There were marches of 100,000+ people over the weekend; performances of new music, films and plays; peaceful demonstrations at memorial monuments, lectures and sacred services; and a shining new tribute: the recently inaugurated Aurora Prize for Awakening Humanity, co-developed by Armenian and non-Armenian philanthropists, Nobel Laureate Elie Wiesel and George and Amal Clooney — “On behalf of the survivors of the Armenian Genocide and in gratitude to their saviors” — and awarded “to an individual whose actions have had an exceptional impact on preserving human life and advancing humanitarian causes.” The award was announced yesterday in Yerevan, Armenia’s capital (click here for announcement), and will be announced there each year.

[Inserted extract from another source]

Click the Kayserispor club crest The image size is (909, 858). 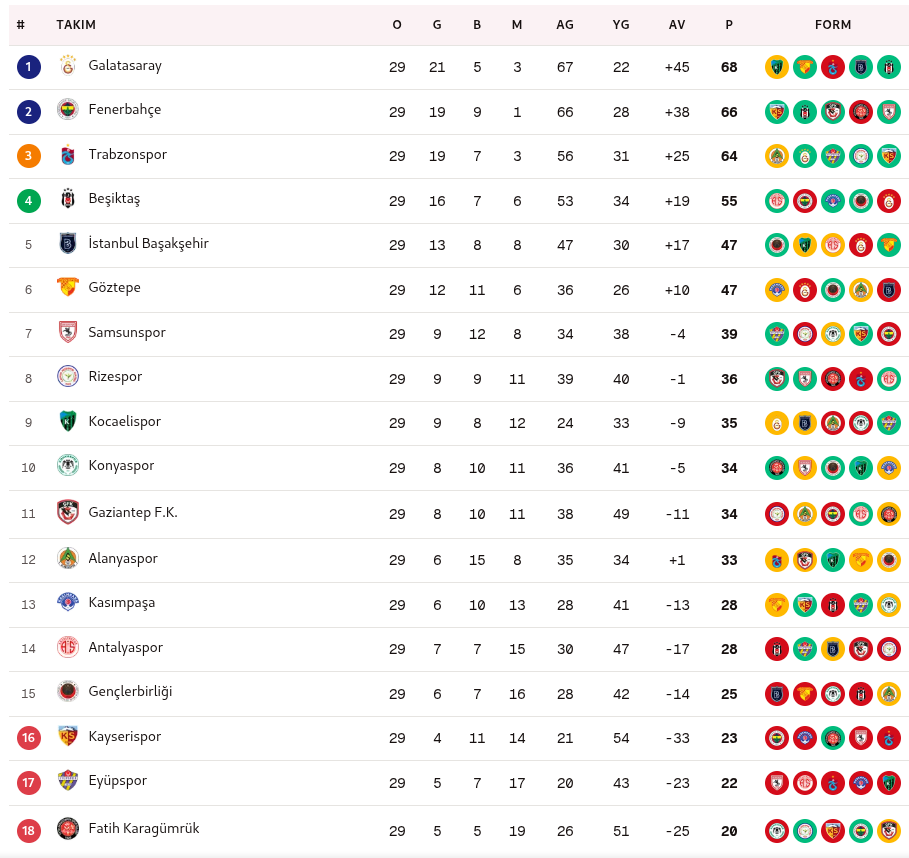pyautogui.click(x=68, y=737)
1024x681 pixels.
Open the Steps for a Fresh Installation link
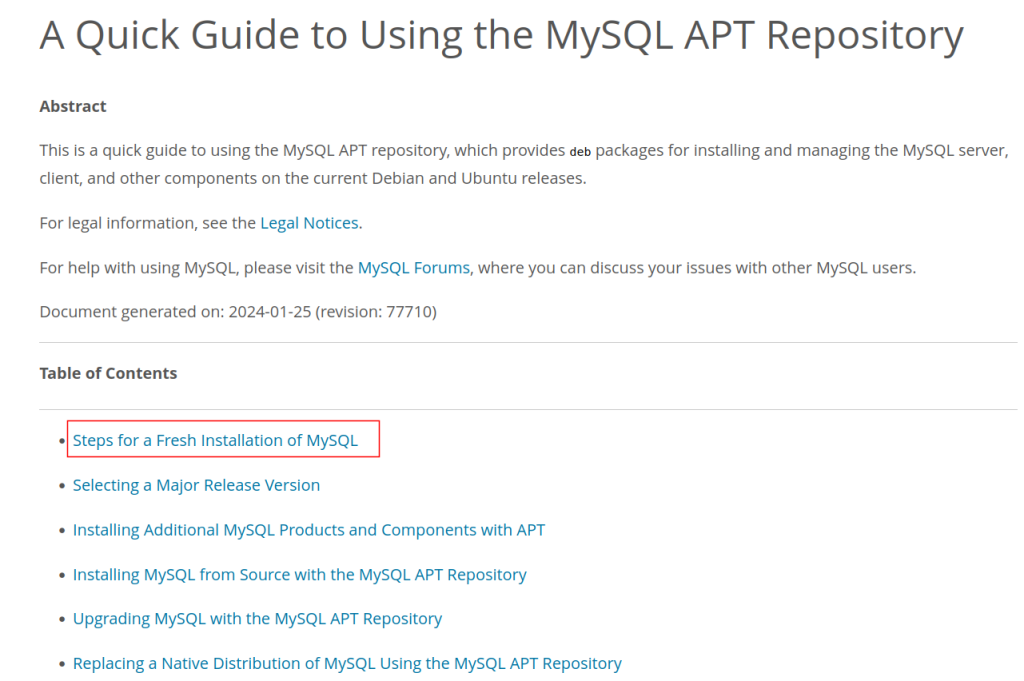pyautogui.click(x=215, y=440)
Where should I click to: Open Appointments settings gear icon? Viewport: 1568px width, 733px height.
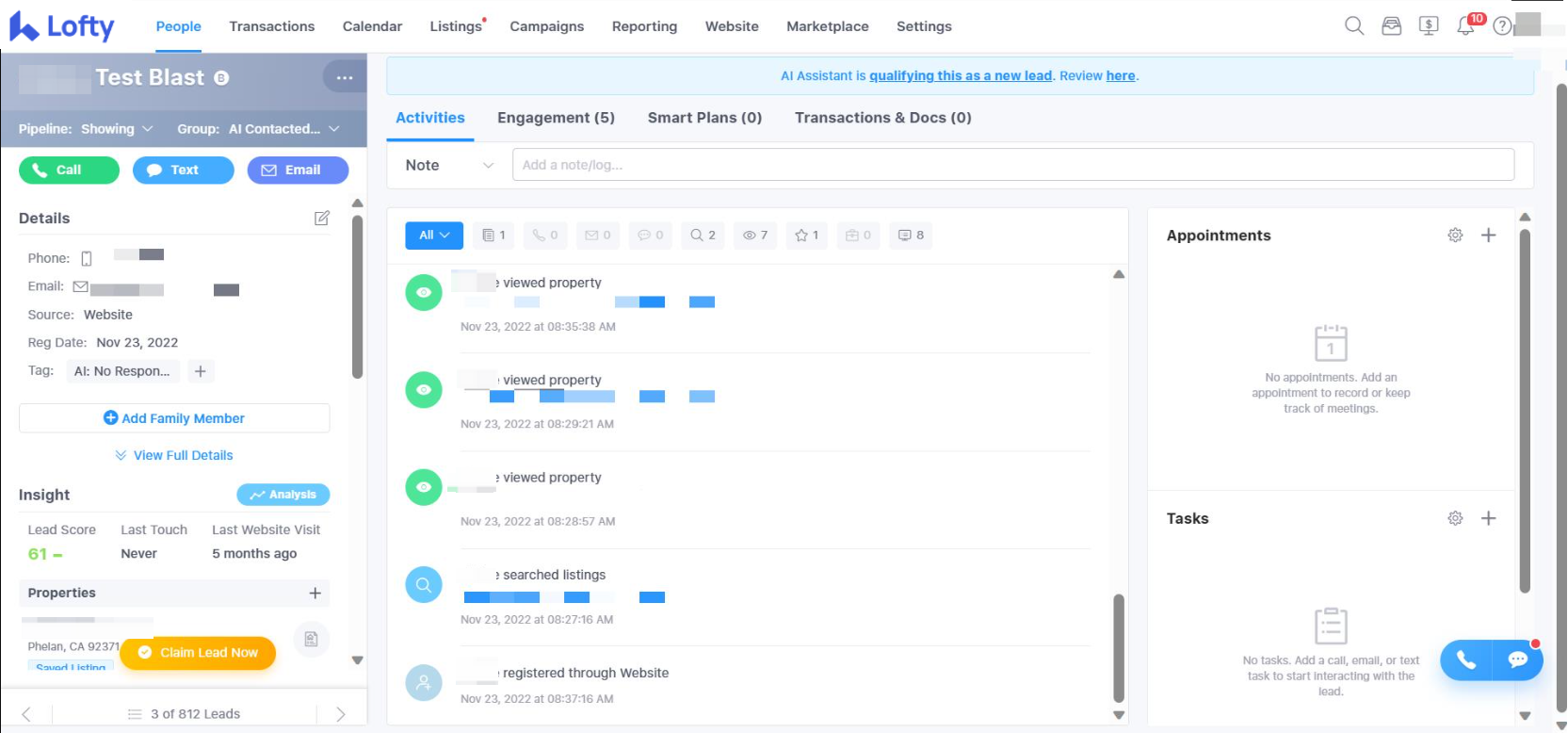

These forward-looking, inspiring events help show that the Turks and their Genocide of Armenians did not succeed in eliminating Armenians — they show that the world is starting to understand and embrace the truth of our history. But whether the world ever fully accepts it or not, Armenians are stronger and freer than ever by faith in God, and by perseverance to the values that matter most: love, compassion, dignity, spiritual commitment, regardless of what lies or horrors swarm around us. Although Turkey’s recogition would go a long way in healing many hearts and souls, Armenians don’t have to wait for that reluctant recognition to accomplish all they were put on this earth to do.

But genocides continue, as we see in today’s news. Christians and other groups keep getting persecuted for their beliefs, particularly in the Muslim world. And countries, because of their power, allies or strategic connections and resources, continue to literally get away with murder. Even today, Turkey denies carrying out the Armenian Genocide 100 years ago.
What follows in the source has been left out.